Announcing: KanjiBreak

Updated on Tue, 21 Feb 2017 06:03:22 GMT, tagged with ‘tech’—‘study’.

I am very pleased to announce a web app I’ve been working on: KanjiBreak!

It’s a tool to help create new databases for kanji/hanzi decomposition, i.e., kanji break-downs 😉. If you’re familiar with Sino-Japanese writing, you know that a character like 場ba (“place/area”) is made up of

土 (“ground”) on the left, then
日 (“sun” or “day”) on the top-right, below which we find
一 (“one”, the number) on top of
勿.

There are some two thousand kanji that the Japanese Ministry of Education requires students to know in order to graduate from high school (常用jōyō 漢字kanji, where 常 means “common” and 用 “use”), and another nine hundred kanji permitted to be used in personal names (人名用jinmeiyō 漢字kanji, where 人 means “person” and 名 “name”, found in the original title of Makoto Shinkai’s most recent opus, Your Name: 君の名は, though the 名 here isn’t pronounced “mei”, but rather “na”).

With so many kanji, many have compiled databases of kanji breakdowns.
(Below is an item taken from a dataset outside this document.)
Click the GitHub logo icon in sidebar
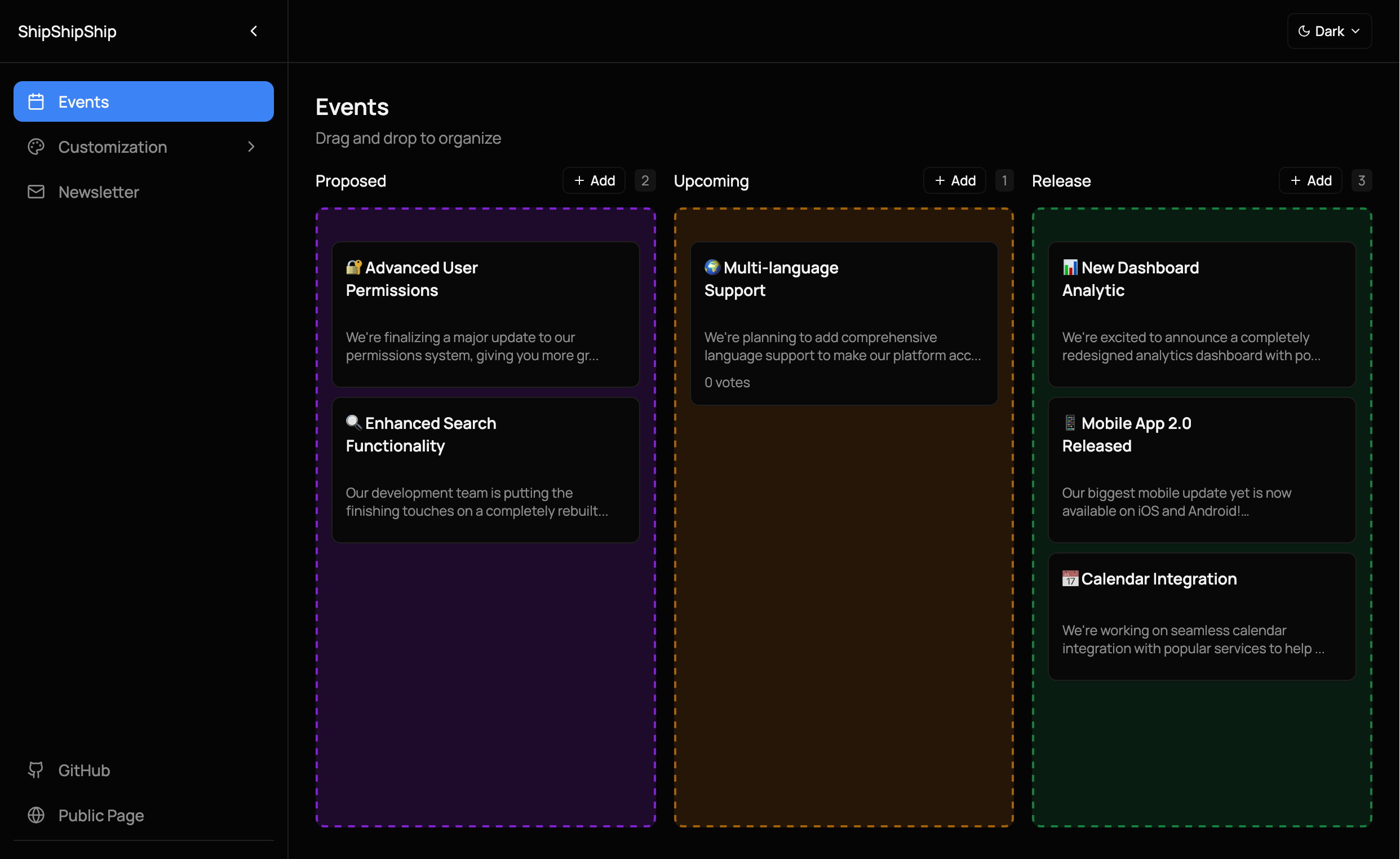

Students of Japanese may be familiar with Andreas Foerster and Naoko Tamura’s Kanji ABC, James Heisig’s Remembering the Kanji, KanjiDamage, etc., designed to aid memorization of kanji. CJK data processing people might be familiar with GlyphWiki, Kradfile-u, KanjiVG, Pomax’s Indigo database (blog post), Gavin Grover’s database, IDSgrep, etc., which are helpful in font design or other analysis.

KanjiBreak goals

KanjiBreak aims to help people compile their own databases of kanji breakdown. Well. Really it’s a way for me to crowdsource the creation of The Ultimate Kanji Breakdown Database For Japanese Students but really, no single database will please everyone and so KanjiBreak shows you all breakdowns suggested for a given kanji—ranked by how popular that breakdown is—and you can either pick one of them as your favorite or create a new one. It is expected to be used by teachers and students and is aimed at collaboration.

To this end, visitors can download the entire database of breakdowns—all breakdowns for all kanji suggested by everyone—as a spreadsheet file or a SQLite database. A Dat feed of the data is also maintained! If you use Beaker Browser or Dat Desktop, please consider seeding (raw), and spread the breakdown love with the full power of decentralized peer-to-peer sharing.
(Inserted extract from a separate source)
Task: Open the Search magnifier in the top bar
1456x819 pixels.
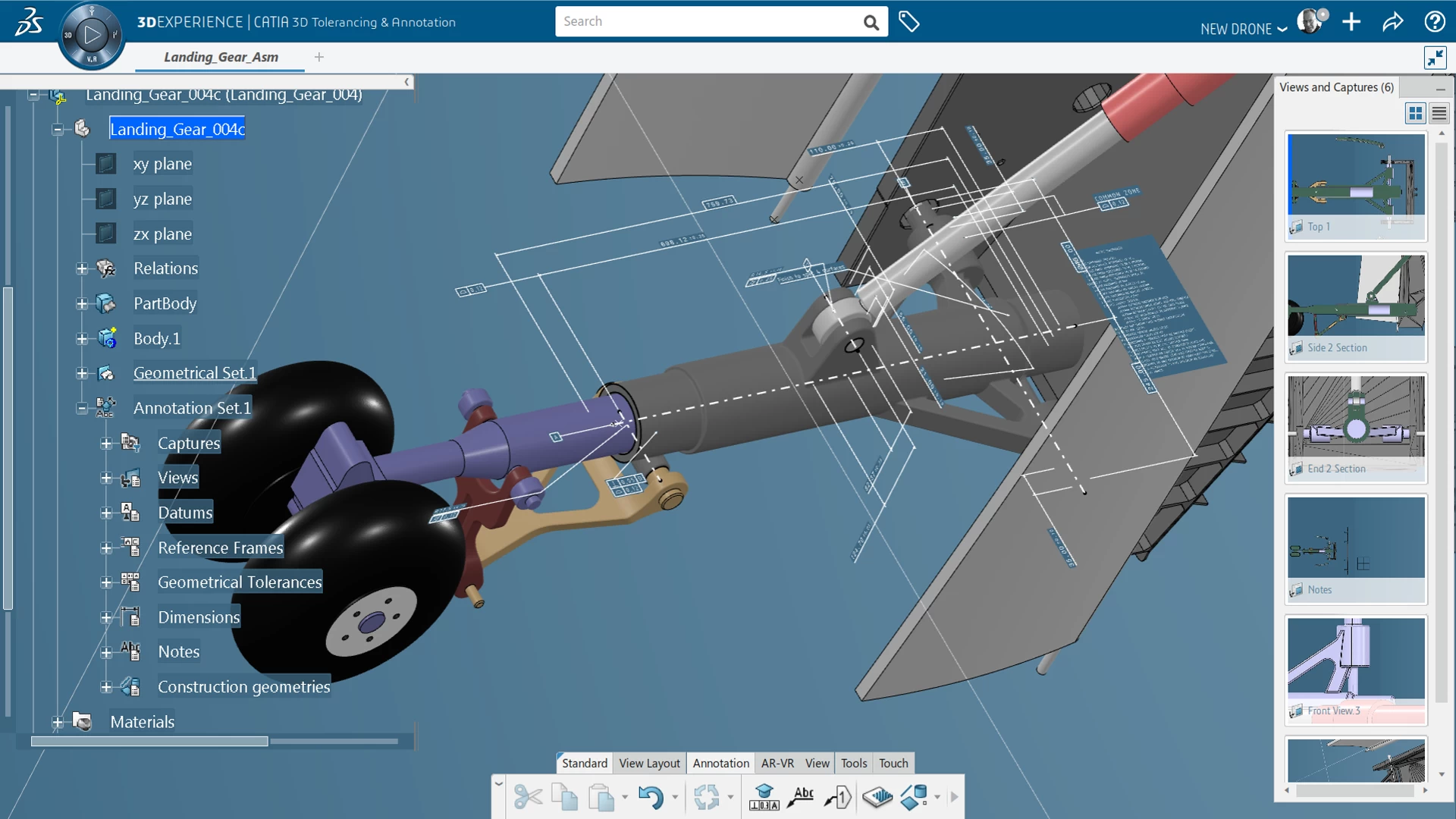Action: pos(870,21)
Although data sharing is a primary goal of the project, so is privacy. KanjiBreak needs to know which decompositions you submit, so it needs to be able to differentiate you from other users of the site, but it does not want to know who you are. Therefore, when you log in, using a service called Auth0, KanjiBreak immediately hashes your unique login name with the PBKDF2 key derivation function to get a meaningless string of letters and numbers that unqiuely identifies you (see the source code that does that and it’s caller 🤓), and it associates that with your contributions. This ensures that, in some dystopian future where Sino-Japanese characters are banned, the fascists will only know that “a9cb140e…” is a kanji scholar, not you. (I just made up that hash.)
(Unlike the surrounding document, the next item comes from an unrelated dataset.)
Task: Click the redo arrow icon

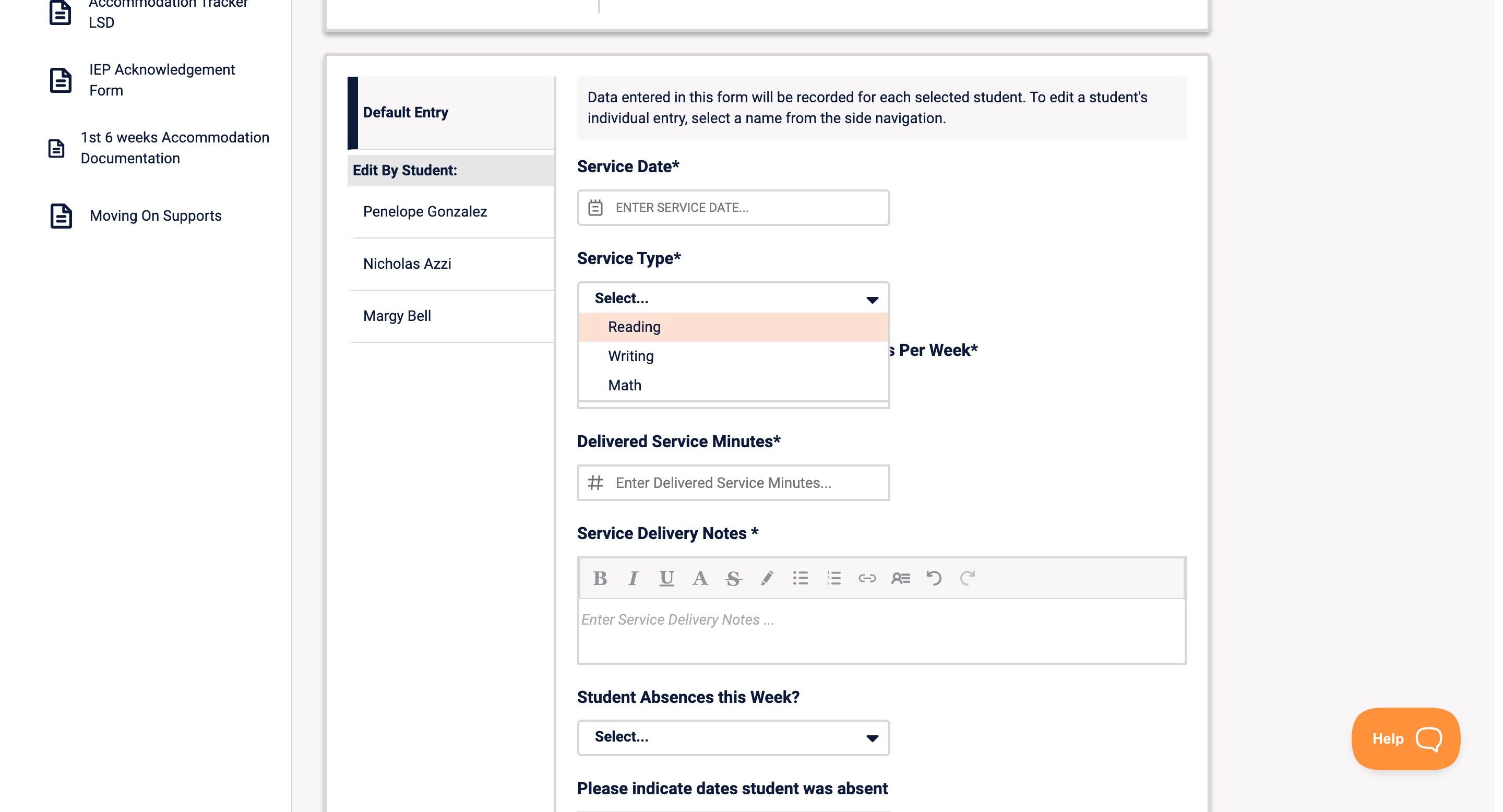Action: 968,578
Unfortunately, this also means you can’t have friends on KanjiBreak—we only know you as “a9cb140e…” and can’t share your decompositions with your friend “6da3a290…” (also made up), since we don’t know who you two are.

(You do know how the system identifies you—if you’re logged in and download the decompositions database, your hash, “a9cb140e…” above, will be either in the filename and/or inside the file you downloaded. After you and your friend identify and exchange your hashes, you can locate each other’s contributions. For the strictest privacy, KanjiBreak has no mechanism to do that live on the website.)

Notes on breakdowns

Now for some notes on how the decompositions themselves work, as far as KanjiBreak is concerned.

Most importantly, KanjiBreak only cares about decomposition, not placement. It doesn’t use Unicode’s ideographic description characters (⿰⿱⿲⿳⿴⿵⿶⿷⿸⿹⿺⿻) to specify the spatial relationship between components. Sorry. Decomposition is a lot of work, placement is that much more work.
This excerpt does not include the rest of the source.